The aim, for Krasley, was a new approach to this aspect of fashion that focused on concepts necessary for enabling the “Future of work,” she told attendees at the New York Fashion Tech Lab’s Demo Day. First, new software should “automate the stuff people shouldn’t be doing anyway,” and second, it should optimize processes and tasks so humans can concentrate their efforts on creativity, complex problem-solving and other high-level engagement.
Krasley said she observed a significant opportunity to improve technical design when it comes to processing samples and prepping them for fit sessions. Here, AI helps to automate sample measurements, taking this task off the technical designer’s plate.
Shimmy can also push out reminders that a fit session is coming up. “Nobody’s on time for fit sessions,” Krasley noted. At the session itself, the software helps get all stakeholders on the same page. Everyone is working from the same points of reference so you don’t have all these arguments about stuff you’ve already decided, added Krasley.
Apparel brands can also benefit from Shimmy’s capabilities as a data-capture tool and use the software to snap photographs and submit comments and feedback through voice or text. At the end of the process, technical designers are left with a robust data package that doesn’t require much massaging and can be uploaded to PLM, Excel or email. “We don’t judge,” Krasley quipped.
The Shimmy founder has her eyes wide open about what automation in apparel means for the labor component. “The thing about automation is there’s job loss. There’s no way around it,” Krasley said. “When sewing automation comes to garment factories, we have a big problem.”

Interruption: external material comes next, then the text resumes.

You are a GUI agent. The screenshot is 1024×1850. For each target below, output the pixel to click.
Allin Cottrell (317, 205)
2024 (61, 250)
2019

To forestall that tidal wave of change, the startup developed Shimmy Upskill, which Krasley described as a “gamified experience” that teaches garment factory workers basic digital literacy related to the apparel industry. During pilots in Bangladesh and Indonesia this summer, factory laborers can use SHIMMY Upskill to discover digital pattern making, how to annotate a pattern and even how to building 3-D models.